Bipolar: Look Around You

Hi,

Today I want to talk about something that you may not think about, but that can make a big difference in your life and the life of your loved one.

First, let me tell you a story:

There were two girls. One was raised by parents who were very wealthy. She was very spoiled. She got everything she wanted, did anything she wanted to do, and went anywhere she wanted to go. She never had limits set for her, so as an adult, she never learned respect for other people. She just learned that she should get whatever she wanted out of life – she had learned to expect

that. She got very angry when other people did not do what she wanted them to do.

The other girl was raised by parents who were not very rich, and she was by no means spoiled.

However, all her needs were met, and she grew up in a loving home environment. She learned

to respect other people but even moreso, she learned to respect herself. She knew that she couldn’t make anybody else do what she wanted them to do, that they would do what they wanted to do. She learned that she may not get everything she wanted out of life, but that if she set goals and worked hard enough, she could meet them and be happy in life.

So what does this story have to do with bipolar disorder? It has to do with how content you can be in life, whether you have the disorder or are supporting someone who does.

Look around you. Are you surrounded by many things (belongings)? Things to which you’ve formed attachments? Maybe these things mean more to you than your relationships with people. That can happen when your priorities get out of order. Like with the spoiled girl who was raised by the wealthy parents and got everything she wanted with no limits.

If you are the supporter to a loved one with bipolar disorder, and you do not set limits on their behavior, they will learn that they can do whatever they want and get away with it. That is not being respectful. That is not showing you respect, and is probably not being respectful even to themselves.

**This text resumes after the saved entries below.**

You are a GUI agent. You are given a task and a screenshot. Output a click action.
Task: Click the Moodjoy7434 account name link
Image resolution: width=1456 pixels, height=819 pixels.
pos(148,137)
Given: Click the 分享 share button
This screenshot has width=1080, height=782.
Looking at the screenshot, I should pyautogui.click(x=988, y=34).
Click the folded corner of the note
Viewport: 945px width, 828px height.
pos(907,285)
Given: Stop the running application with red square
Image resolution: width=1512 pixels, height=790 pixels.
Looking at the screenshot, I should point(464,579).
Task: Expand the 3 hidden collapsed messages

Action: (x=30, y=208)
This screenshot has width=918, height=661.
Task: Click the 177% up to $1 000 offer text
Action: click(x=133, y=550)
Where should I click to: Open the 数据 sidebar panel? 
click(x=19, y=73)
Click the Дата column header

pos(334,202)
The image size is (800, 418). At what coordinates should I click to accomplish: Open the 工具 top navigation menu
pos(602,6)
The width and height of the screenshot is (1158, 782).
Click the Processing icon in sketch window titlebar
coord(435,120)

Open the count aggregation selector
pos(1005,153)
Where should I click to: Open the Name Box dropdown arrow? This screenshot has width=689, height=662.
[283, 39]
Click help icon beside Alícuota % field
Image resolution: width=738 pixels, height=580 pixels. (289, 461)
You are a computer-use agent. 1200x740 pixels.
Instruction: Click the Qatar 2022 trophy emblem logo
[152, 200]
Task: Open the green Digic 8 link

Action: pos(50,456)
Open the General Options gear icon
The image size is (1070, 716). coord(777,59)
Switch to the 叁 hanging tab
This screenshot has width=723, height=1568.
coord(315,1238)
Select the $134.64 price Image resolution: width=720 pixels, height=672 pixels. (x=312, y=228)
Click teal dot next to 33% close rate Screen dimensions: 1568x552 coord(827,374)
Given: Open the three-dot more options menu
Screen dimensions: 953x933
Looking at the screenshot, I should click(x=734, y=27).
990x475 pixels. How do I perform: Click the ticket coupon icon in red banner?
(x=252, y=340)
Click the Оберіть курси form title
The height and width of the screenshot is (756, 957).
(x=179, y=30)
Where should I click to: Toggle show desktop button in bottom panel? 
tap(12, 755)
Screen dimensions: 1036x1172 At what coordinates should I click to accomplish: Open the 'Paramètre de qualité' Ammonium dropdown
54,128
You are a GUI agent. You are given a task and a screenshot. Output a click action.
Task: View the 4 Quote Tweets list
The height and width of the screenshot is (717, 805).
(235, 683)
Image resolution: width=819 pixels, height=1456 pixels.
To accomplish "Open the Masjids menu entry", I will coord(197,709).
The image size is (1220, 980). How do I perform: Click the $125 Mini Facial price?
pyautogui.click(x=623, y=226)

Your loved one needs to know that your relationship and the way they treat you is more mportant than the things that you own.

Look around you. If you have too many “things,” than perhaps you need to get rid of some of them. Maybe you need to simplify your lives. Send those things to Goodwill… Or try to sell them on the Internet… Or have a yard sale…

But consider that they may be cluttering up your lives as much as they are cluttering up your home. They can also be influencing your loved one and their bipolar disorder. Your loved one’s home environment should be simple and stress-free. The less things around, the better.

It should be warm and inviting. You could have some photographs around, as that will help your loved one to remember family attachments. Perhaps some bookshelves with some books on

it if your loved one (or you) likes to read as a hobby. If there is too much furniture in the room, it can seem overwhelming to them, so you may want to consider getting rid of some of it.

Well, I have to go!

Your Friend,

Dave

  1. Hello David,
    have you ever heard of the children stories – Country mouse and city Mouse – it reminds me of the two girls in your story. They both come from different worlds and adjusting to each other’s was a bit of a challenge but they made the necessary changes which brings up my future Brother in Law, Coby!

    I just finished telling him that he lives very cluttered but thank God far away from this country – he lives in Canada – that’s way up there! I don’t want anyone that cluttered to close to my environment wouldn’t want to pick up his bad habits. lol

    and i love quoting you!
    Look around you. If you have too many “things,” than perhaps you need to get rid of some of them. Maybe you need to simplify your lives. Send those things to Goodwill… Or try to sell them on the Internet… Or have a yard sale…

    Tomorrow, i’ll be at a Wedding in New Jersey far away from Mr. Canada and his cluttered life! lol! talk to you soon! Just wasn’t my brand of Beer. I told him that if he doesn’t throw some things out, his future wife will throw him out!

    p.s. Dave, look out for the mice!

  2. Hey Dave how ya doin? I’m looking for a new husband. What this has to do with a disorder you ask? Well I believe anyone who educates themselves about Bipolar or other Mental illlnesses and see what it entails will have gotten a healthy comprehension of what not to do or what types of behaviors to avoid – such as codependencies —

    Your suggestion
    Look around you. Are you surrounded by many things (belongings)? Things to which you’ve formed attachments? Maybe these things mean more to you than your relationships with people. Things never do bring happiness unless there is someone you want to share those things with so…..because of that Relationships are much more important so…….

    I put myself on the market only for someone I can function with as I don’t believe in functioning all by myself, or doing anything by myself – It is not good for wo (man) to be alone. Singleness in itself is a GOOD GIFT but perversion of being alone is not good so good – I want to stay realistic! My entire family is disorder-free and I’m staying on this path and they are all in good realtionships so there you have it!